Under new policy, Disney will avoid using paper from the rainforest
Disney fans, breathe easy; you can now buy a copy of "The Jungle Book" and know that the rainforest is safe.
Entertainment giant Disney has adopted a new paper policy after consulting with the environmental group Rainforest Action Network.
Under the new policy, announced by Disney on Thursday, it will no longer use paper "connected to the destruction of endangered forests and animals." That includes not using paper from controversial companies such as Asia Pulp and Paper and Asia Pacific Resources International Holdings.
Under the company's new paper policy, Disney and its licensees will attempt to minimize their paper consumption and use recycled paper wherever possible.

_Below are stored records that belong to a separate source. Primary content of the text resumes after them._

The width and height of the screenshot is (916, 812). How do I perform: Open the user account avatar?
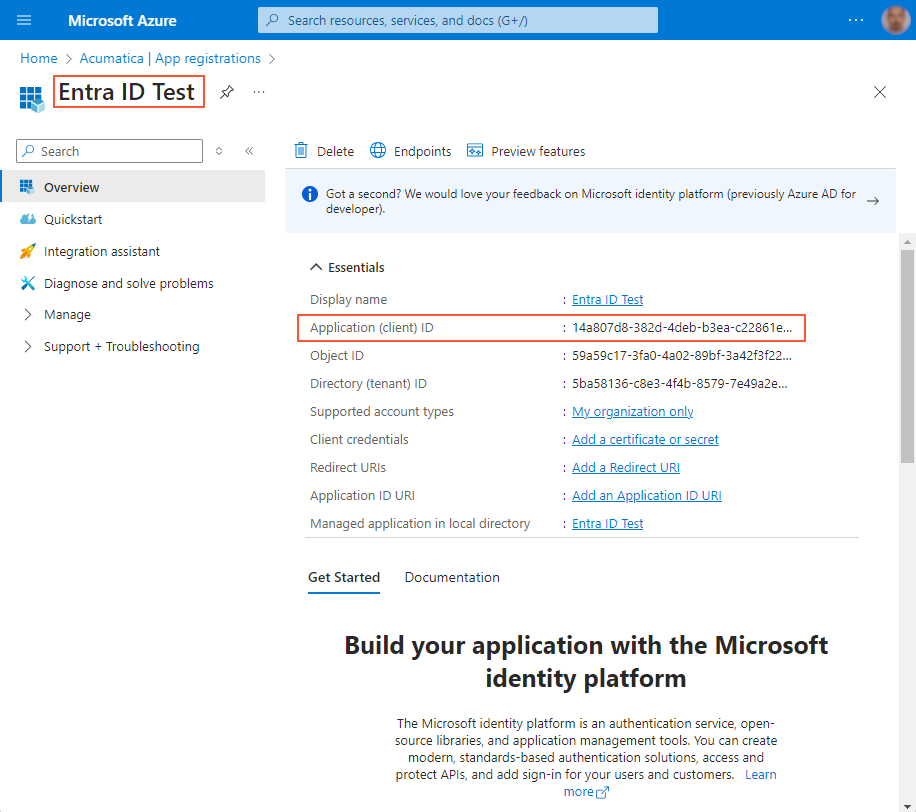coord(895,20)
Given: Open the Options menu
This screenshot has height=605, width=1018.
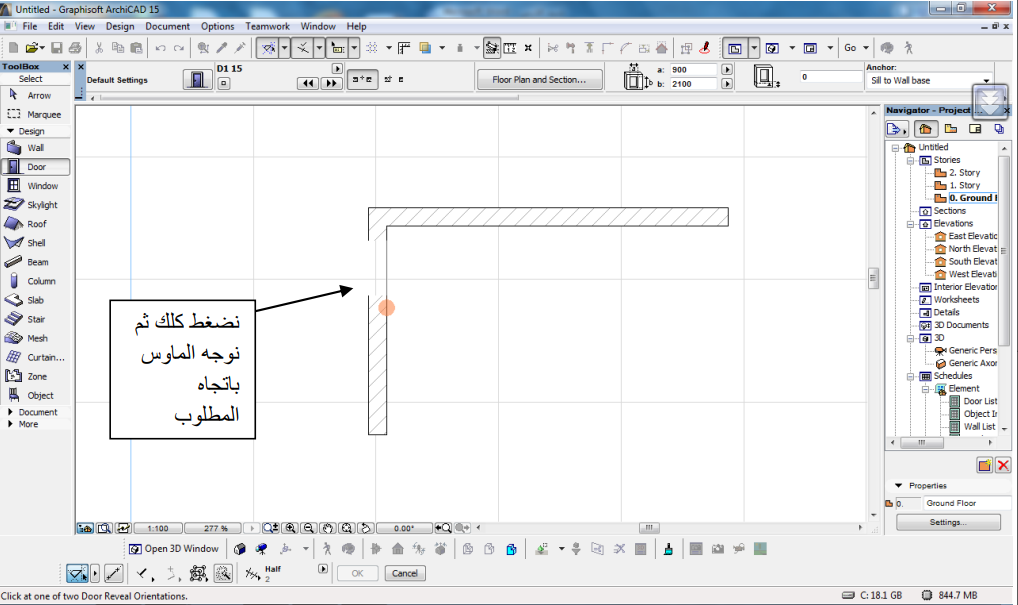Looking at the screenshot, I should click(x=217, y=26).
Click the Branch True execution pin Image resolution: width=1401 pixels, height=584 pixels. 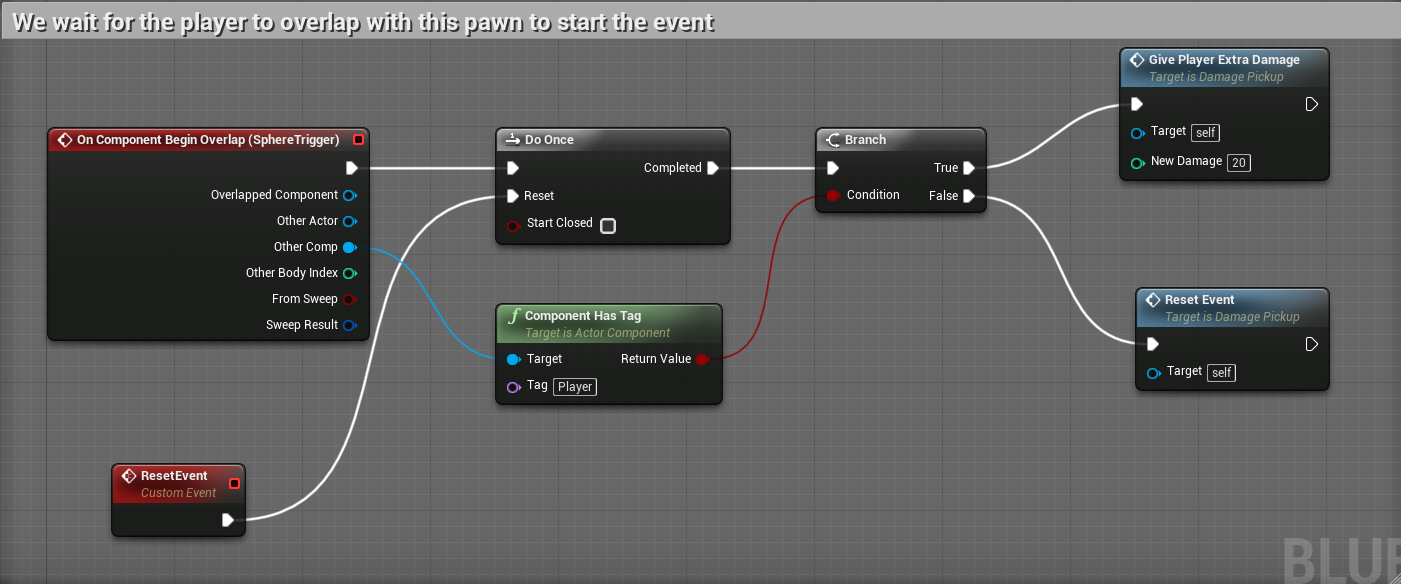click(x=968, y=168)

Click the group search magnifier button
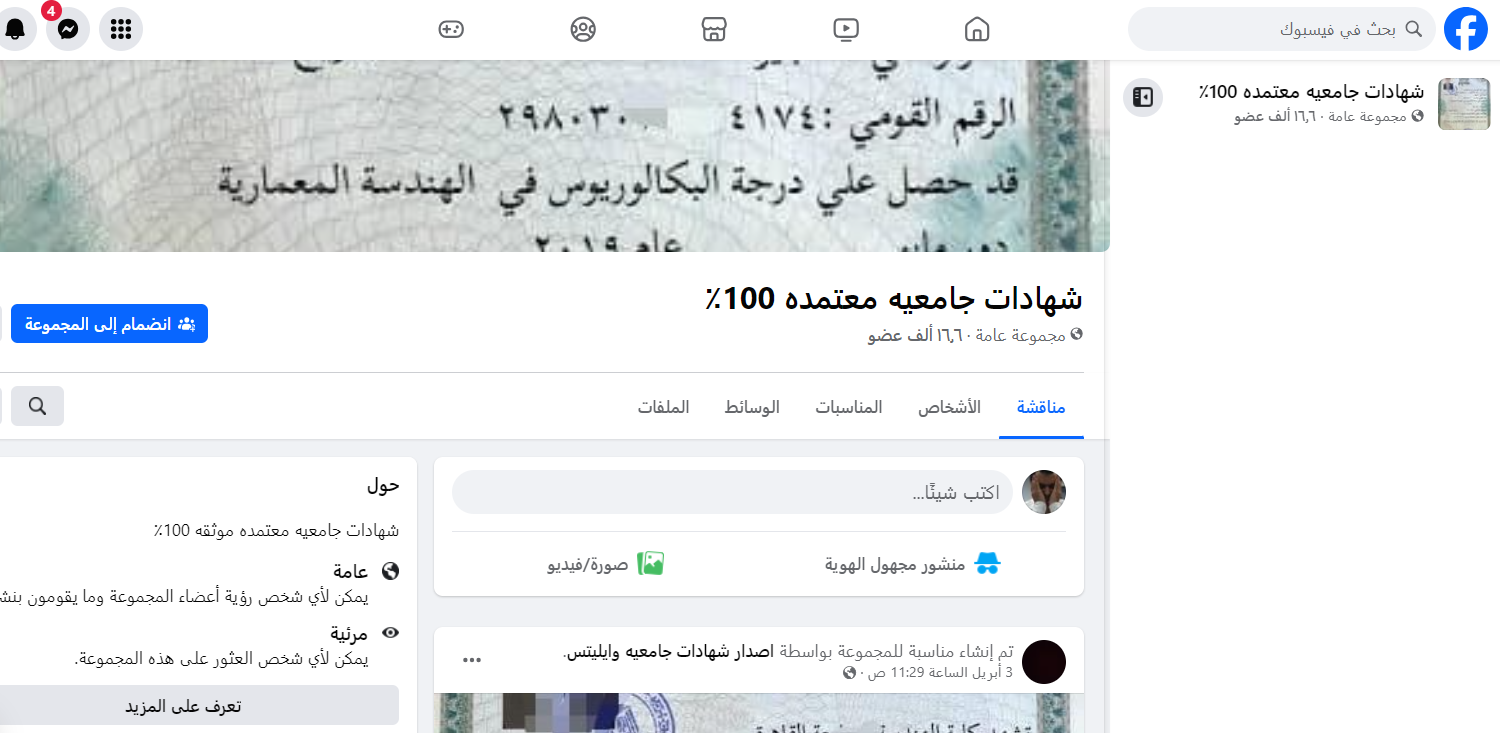click(x=38, y=406)
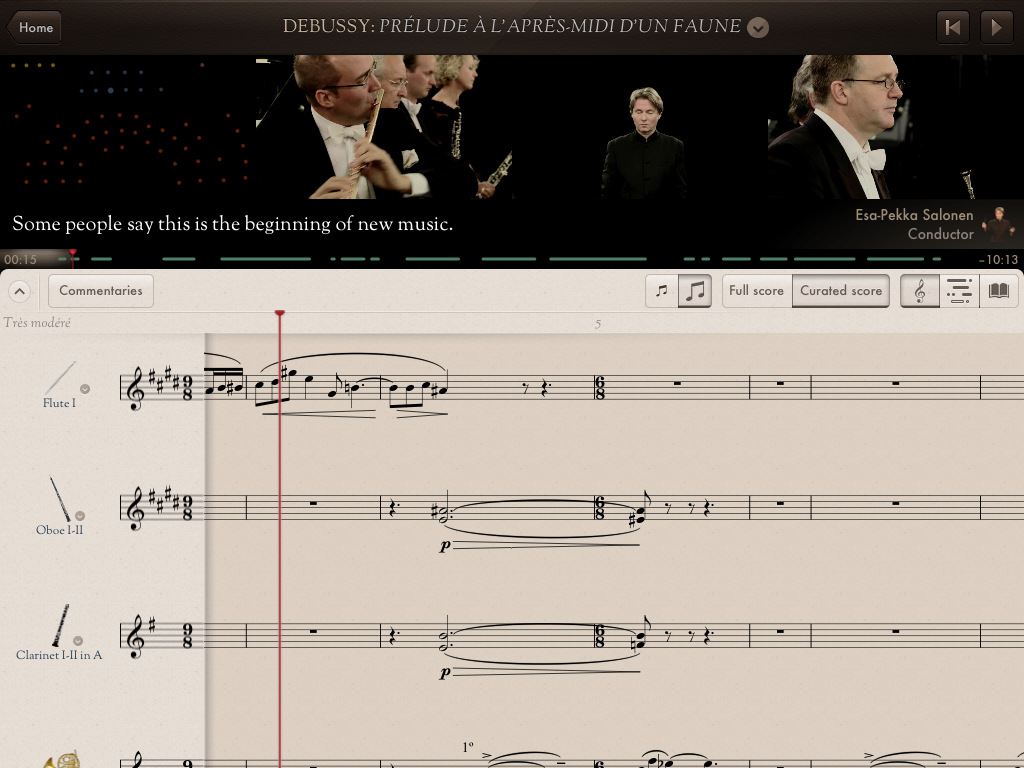Open the simplified bars view icon
Screen dimensions: 1024x768
959,291
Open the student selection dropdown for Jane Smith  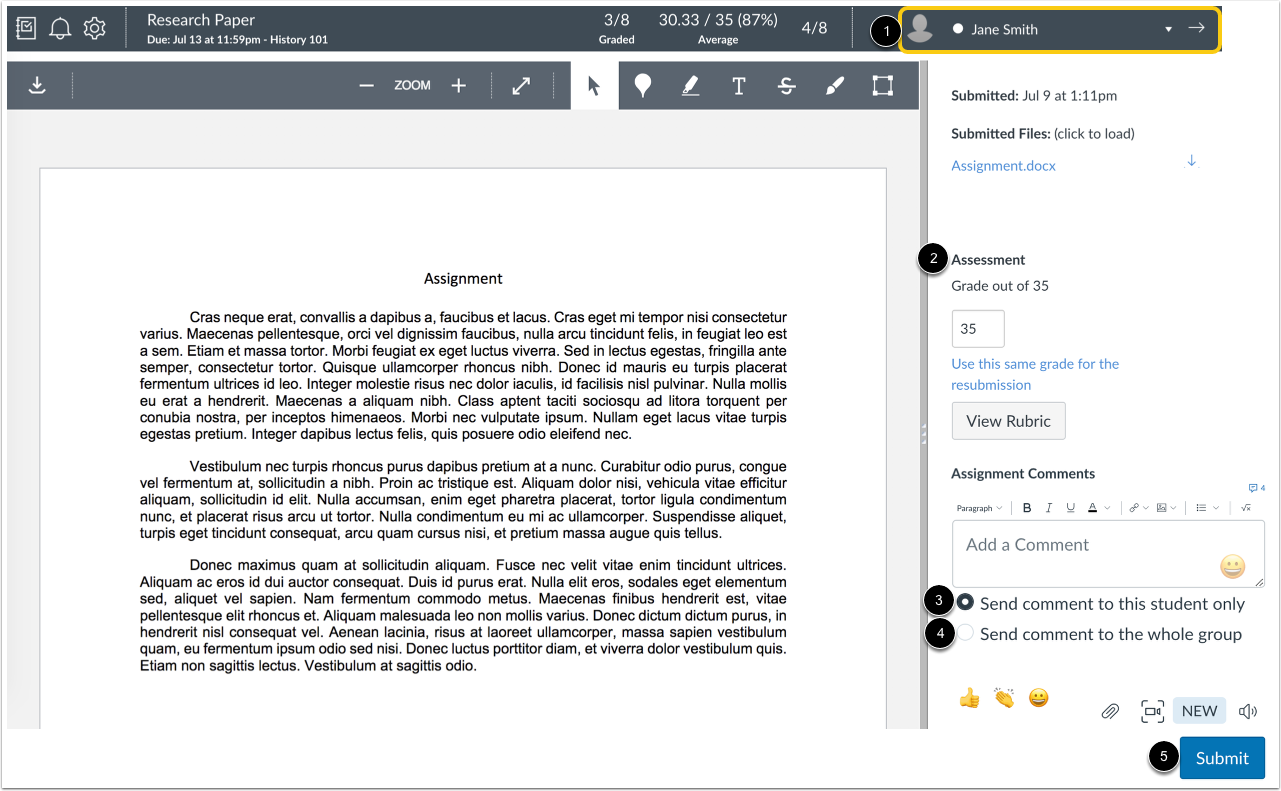click(x=1168, y=29)
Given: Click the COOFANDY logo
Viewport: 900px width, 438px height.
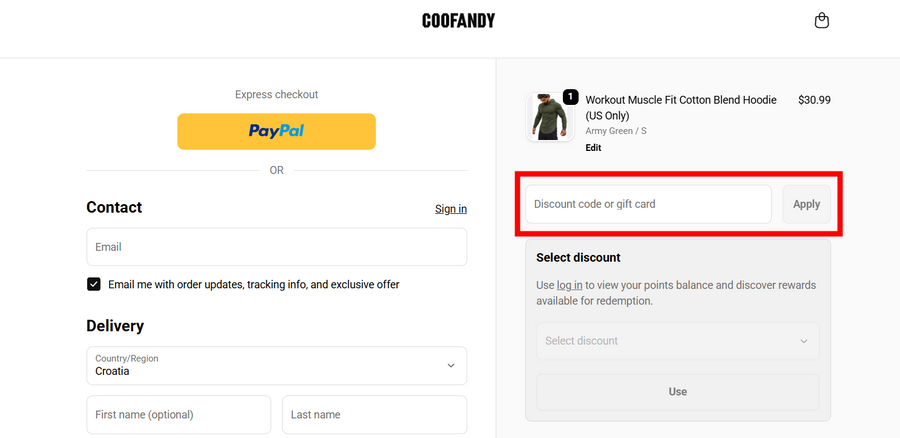Looking at the screenshot, I should pos(458,21).
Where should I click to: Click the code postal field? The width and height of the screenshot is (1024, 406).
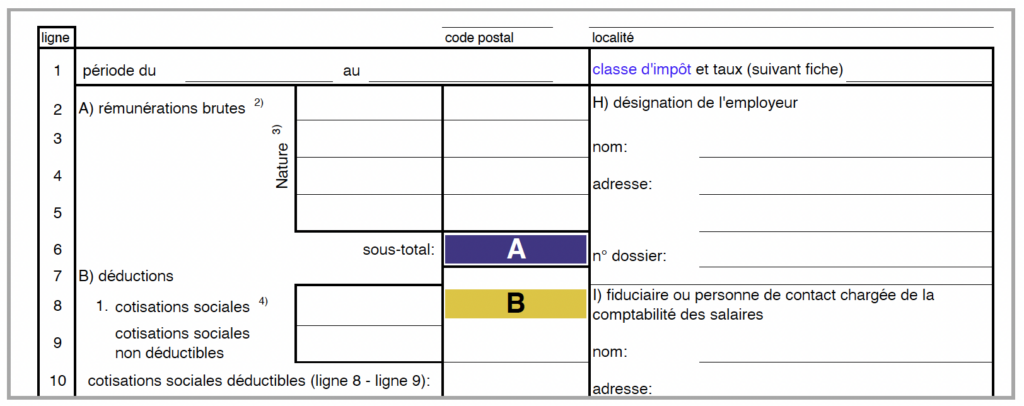click(x=497, y=18)
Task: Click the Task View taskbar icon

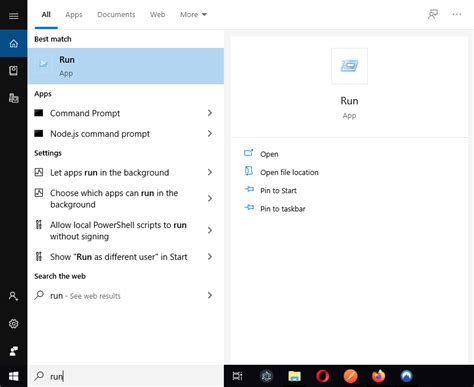Action: [x=237, y=376]
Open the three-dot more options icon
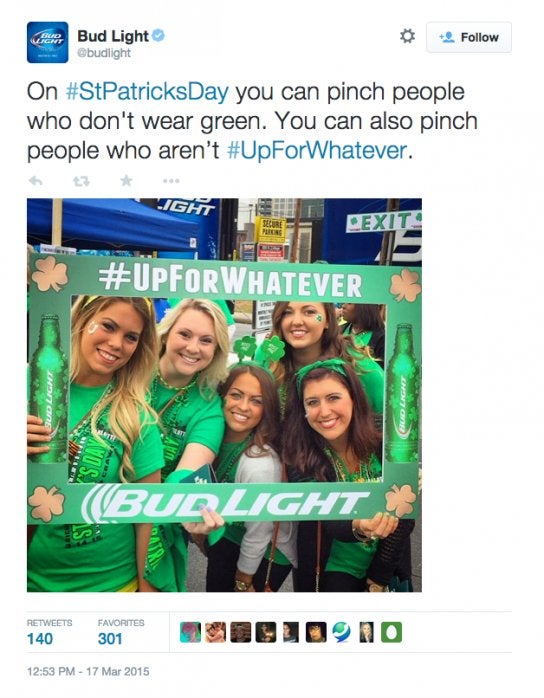544x698 pixels. tap(171, 181)
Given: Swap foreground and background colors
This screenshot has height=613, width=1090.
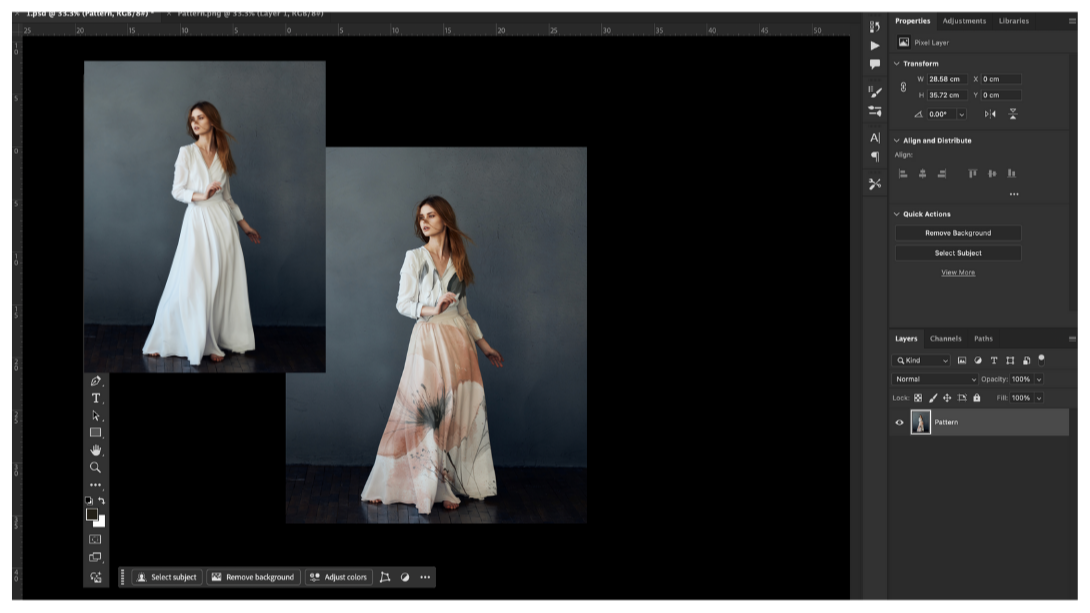Looking at the screenshot, I should 101,501.
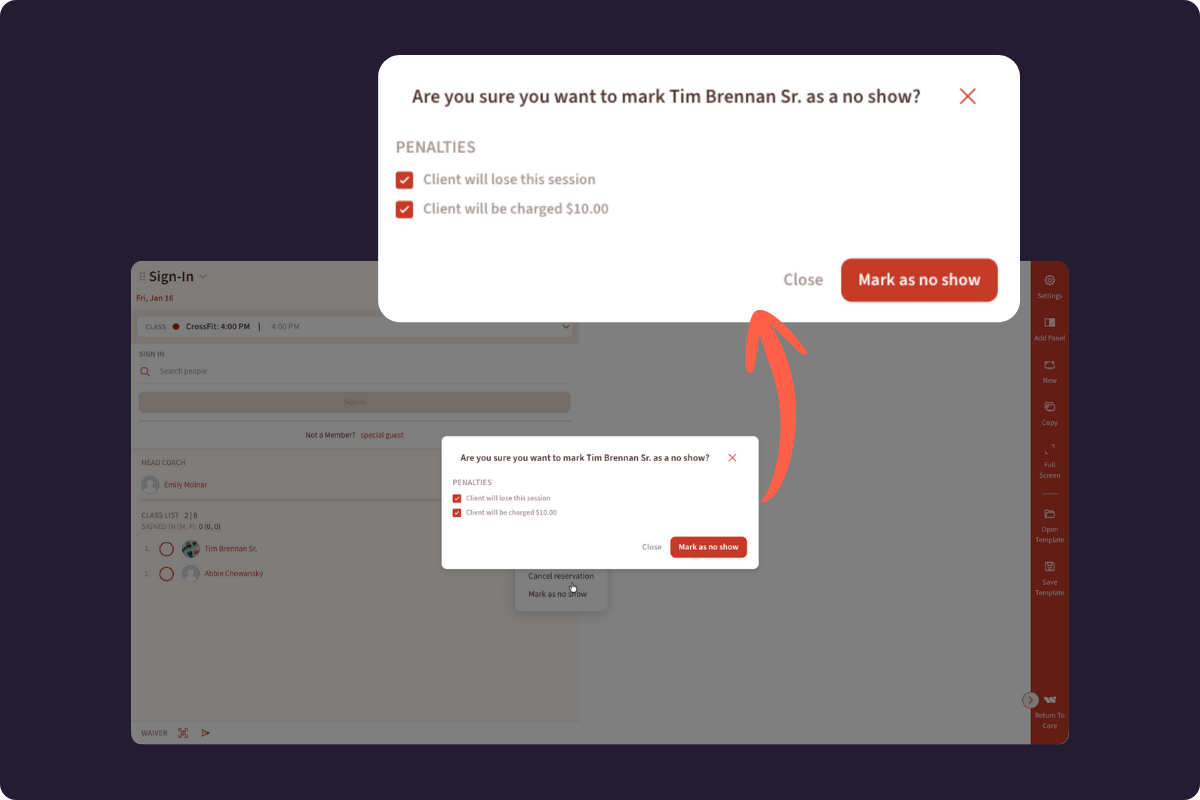Click the New panel icon
1200x800 pixels.
coord(1049,366)
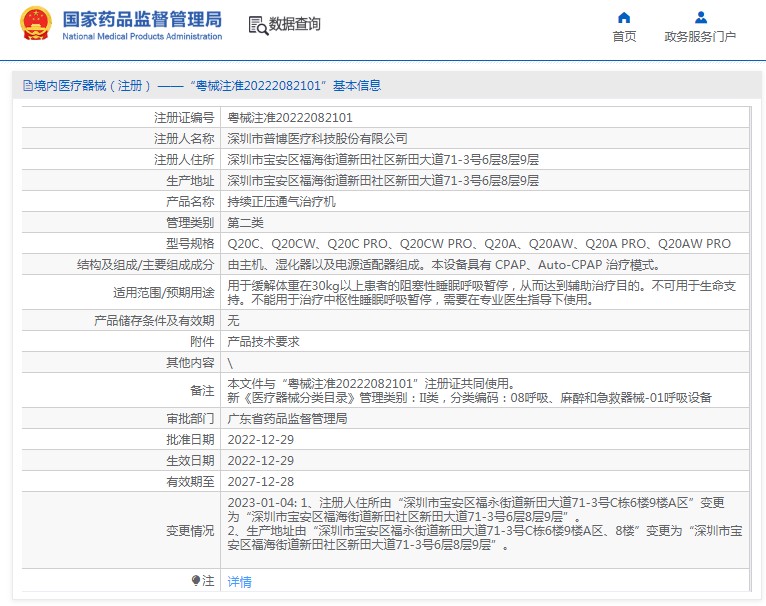Click the 数据查询 magnifier document icon
Viewport: 766px width, 606px height.
(257, 25)
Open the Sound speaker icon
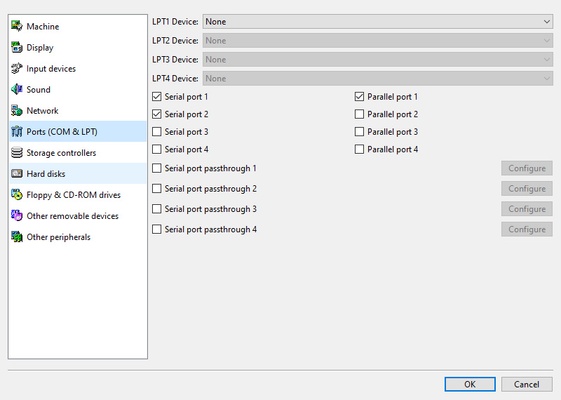The height and width of the screenshot is (400, 561). (x=17, y=89)
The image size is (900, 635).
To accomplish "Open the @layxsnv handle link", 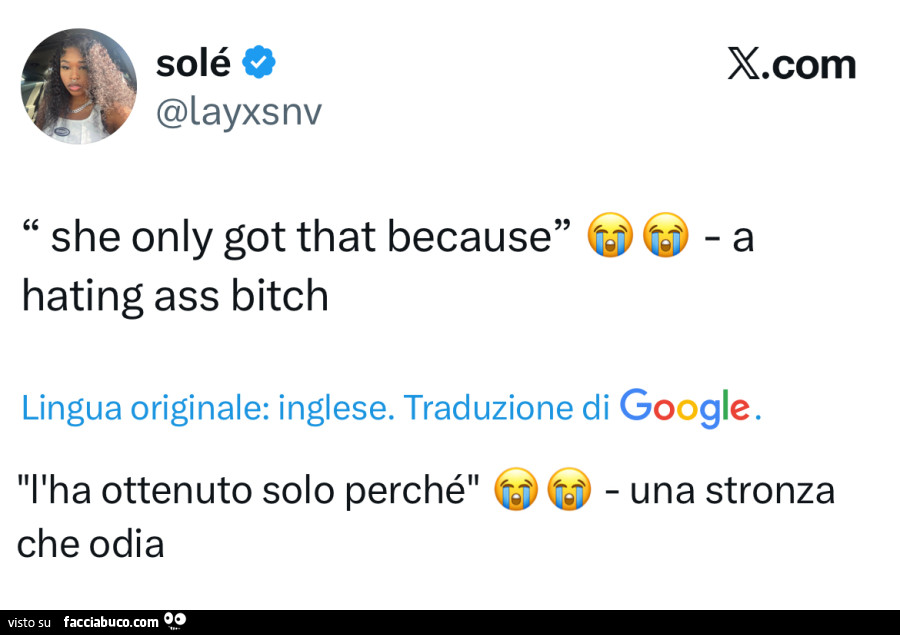I will (238, 112).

“The paper policy is an example of how Disney conducts business in an environmentally and socially responsible way, and demonstrates the company’s commitment to creating a lasting, positive impact on ecosystems and communities worldwide,” said Dr. Beth Stevens, senior vice president, Disney Corporate Citizenship, Environment and Conservation.
Disney's new policy — which extends to all branches of the media empire, including its theme parks, cruise ships and all product packaging — has the potential for wide-ranging impact. As the world's biggest publisher of children's books and magazines, Disney's new approach will affect the operations of 25,000 factories worldwide.
The Rainforest Action Network began working with Disney in 2010, after lab results revealed that its children's books were being printed with rainforest fibers.